286 sessions indexed from JSONL backfill. Cursor-based processing enables incremental updates without reprocessing. Sessions are the fundamental unit for gap detection in the journal dimension.

Changelog

DateSummary
2026-04-06Audited: added Changelog, domain tag data-eng, stamped last_audited
2026-03-25Initial creation

Hypothesis

Scanning ~/.claude/projects/*.jsonl and indexing historical sessions will backfill the vault with session knowledge that predates the hook system. The peon-notify hook system was introduced to capture session metadata in real time, but all sessions prior to its deployment exist only as raw JSONL files in Claude Code’s project data directory. Without backfilling these historical sessions, the vault’s journal dimension has a blind spot: gap detection cannot identify missing journal entries for sessions it does not know about. The hypothesis was that a batch scanner could parse these JSONL files, extract session metadata, and write an indexed manifest that the gap detector could use as its source of truth.

Method

Built a session scanner with the following architecture:

JSONL parsing: The scanner reads all .jsonl files from ~/.claude/projects/ and its subdirectories. Each file corresponds to a Claude Code project and contains one JSON object per line, representing a session event (start, tool call, completion, etc.). The scanner extracts session boundaries by identifying session_start and session_end events, then computes metadata: project name (derived from the directory path), start timestamp, end timestamp, duration, and tool call count.

Metadata extraction: For each session, the scanner produces an index entry with:

  • sessionId: SHA-256 hash of project name + start timestamp (deterministic, idempotent)
  • project: normalized project name (after sub-project merging, same logic as BloomNet pipeline)
  • startTime: ISO 8601 timestamp
  • duration: seconds
  • toolCalls: count of tool invocations during the session
  • source: "backfill" (to distinguish from real-time hook-generated entries)

Cursor-based incremental processing: The scanner maintains a cursor file (vault/meta/.session-cursor.json) that records the last processed file modification time and byte offset. On each run, it resumes from the cursor position, processes up to 200 new sessions, and updates the cursor. This prevents reprocessing on subsequent runs and keeps each invocation bounded in time (~5 seconds for 200 sessions).

Output: Indexed entries are appended to vault/meta/sessions.jsonl, one JSON object per line. The gap detector in the journal audit reads this file as its source of truth for “sessions that should have journal entries.”

Results

Confirmed. The scanner indexed 286 sessions from JSONL backfill across 14 projects. Processing completed in 3 runs (200 + 86 sessions) over 2 days.

MetricValue
Sessions indexed286
Projects covered14
Date range2026-01-15 to 2026-03-20
Processing runs3
Duplicate detection0 (SHA-256 session IDs are deterministic)
Cursor overhead~12ms per run (read + write cursor file)

The gap detector immediately identified 41 sessions without corresponding journal entries, which informed the journal audit’s gap report.

Findings

  1. Sessions are the fundamental unit for gap detection. Previous gap detection approaches used git commits or calendar days as the unit. Both are lossy: commits miss sessions that produce no code changes (research, debugging), and calendar days miss the distinction between one 8-hour session and three 2-hour sessions. Sessions are the atomic unit of developer work in Claude Code, and using them as the gap detection basis produces accurate results.

  2. Cursor-based incremental processing is essential for large backlogs. Processing all 286 sessions in a single run would take ~20 seconds and block the hook system. The 200-per-run cap keeps each invocation fast enough to run as part of a session startup hook without noticeable delay.

  3. The source: "backfill" tag enables provenance tracking.

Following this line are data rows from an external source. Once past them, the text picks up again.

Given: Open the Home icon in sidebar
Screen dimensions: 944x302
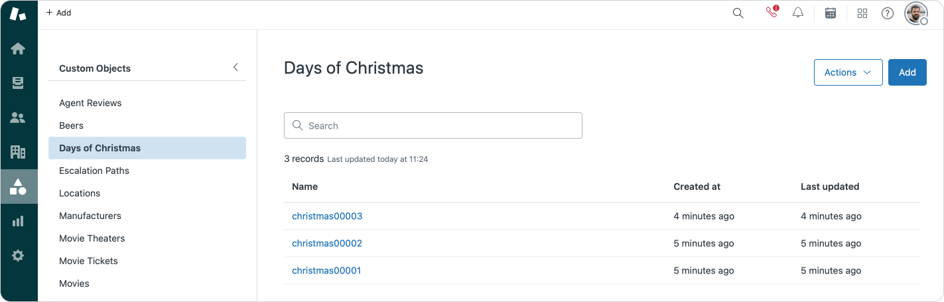Looking at the screenshot, I should [x=18, y=48].

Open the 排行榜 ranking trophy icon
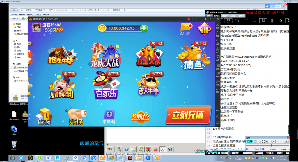click(x=44, y=116)
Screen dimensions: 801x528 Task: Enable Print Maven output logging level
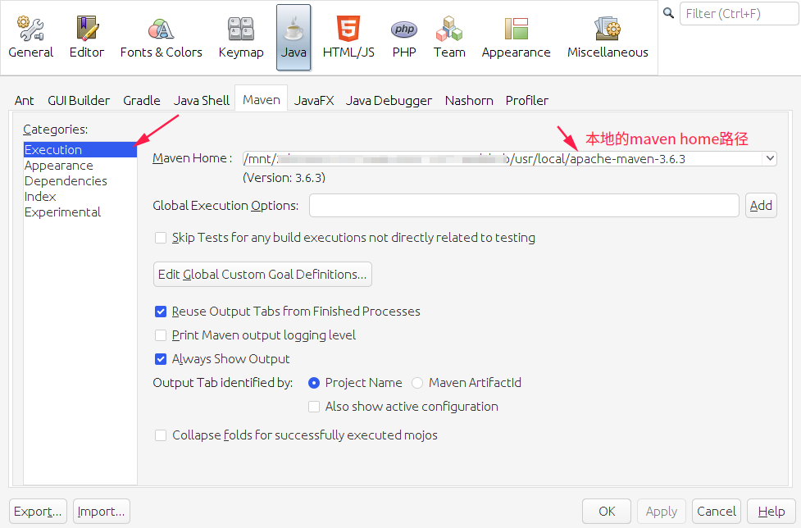[161, 335]
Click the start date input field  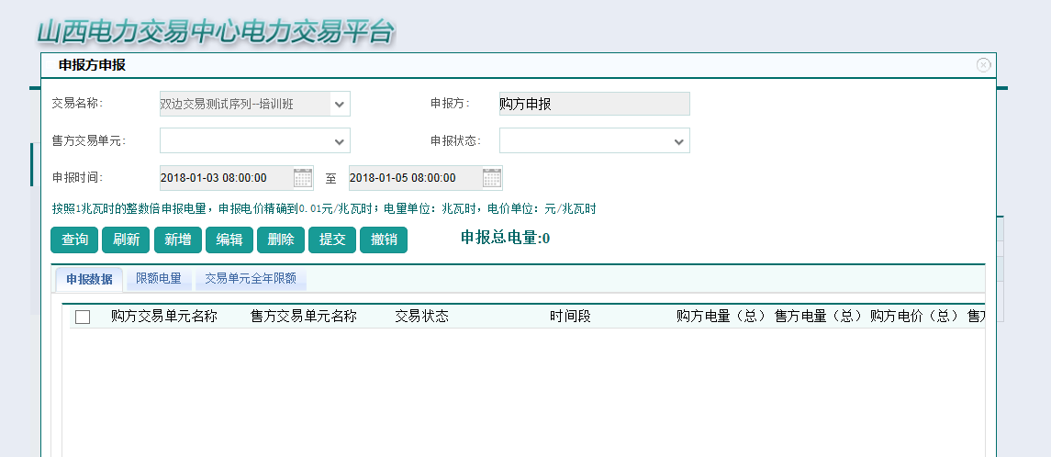tap(225, 178)
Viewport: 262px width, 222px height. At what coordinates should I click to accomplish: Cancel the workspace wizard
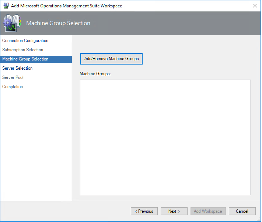click(242, 211)
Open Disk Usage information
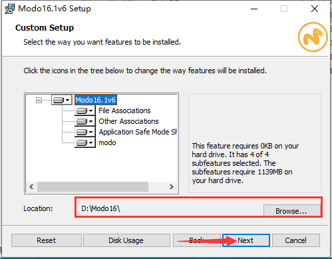The height and width of the screenshot is (259, 332). 126,240
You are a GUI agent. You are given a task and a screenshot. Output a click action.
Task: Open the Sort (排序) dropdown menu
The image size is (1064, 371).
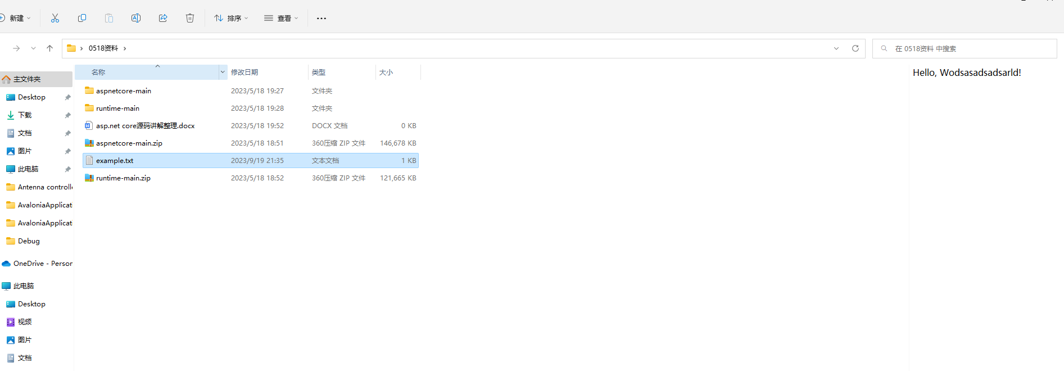tap(231, 18)
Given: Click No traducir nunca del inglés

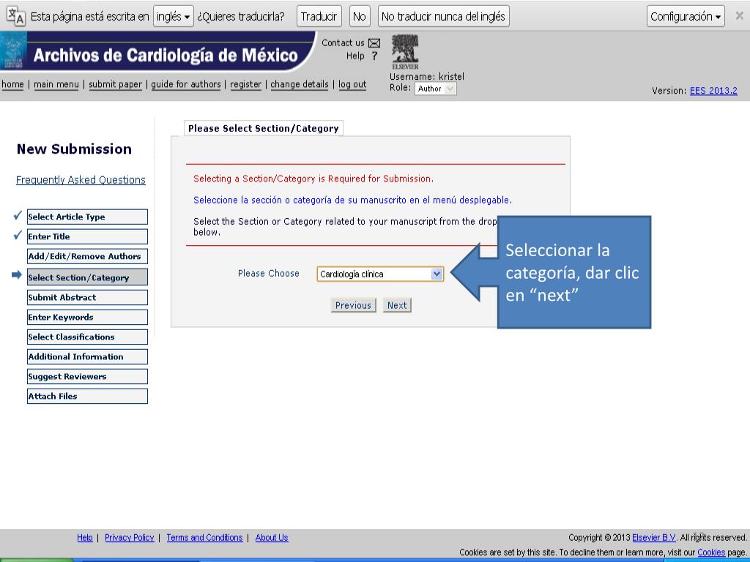Looking at the screenshot, I should (x=443, y=16).
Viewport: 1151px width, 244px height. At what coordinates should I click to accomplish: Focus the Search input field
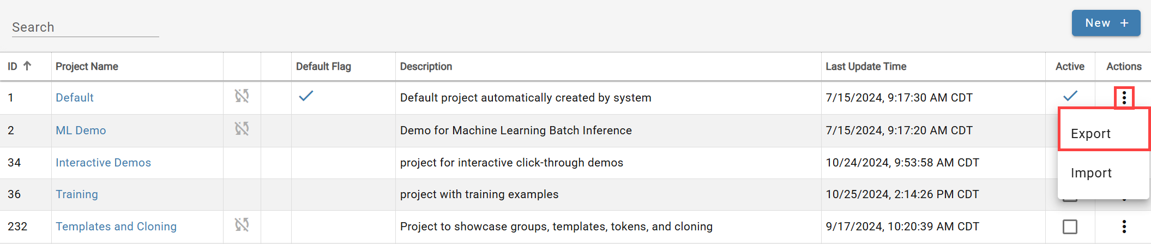86,27
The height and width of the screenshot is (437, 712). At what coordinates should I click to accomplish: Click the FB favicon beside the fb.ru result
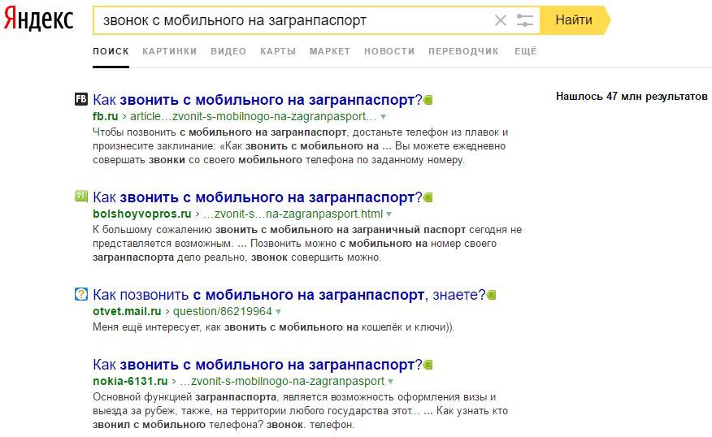tap(81, 99)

The journal audit can distinguish between sessions discovered via backfill (which may have less metadata) and sessions captured in real time by hooks (which have richer context). This prevents the audit from penalizing backfilled sessions for missing metadata that was never available.

  4. Sub-project merging must be consistent across all systems. The session scanner uses the same merging table as BloomNet’s data pipeline to normalize project names. If these diverge, the gap detector would see “different” projects than BloomNet, causing cross-system inconsistencies.

Next Steps

The session backfill pipeline is operational, but 23 of the 286 indexed sessions have incorrect project attribution because Claude Code’s project directory naming does not always match the vault’s directory structure. The next experiment will fix the vault path mapping to resolve these mismatches. See experiments/peon-notify/2026-03-28-vault-path-directory-mapping.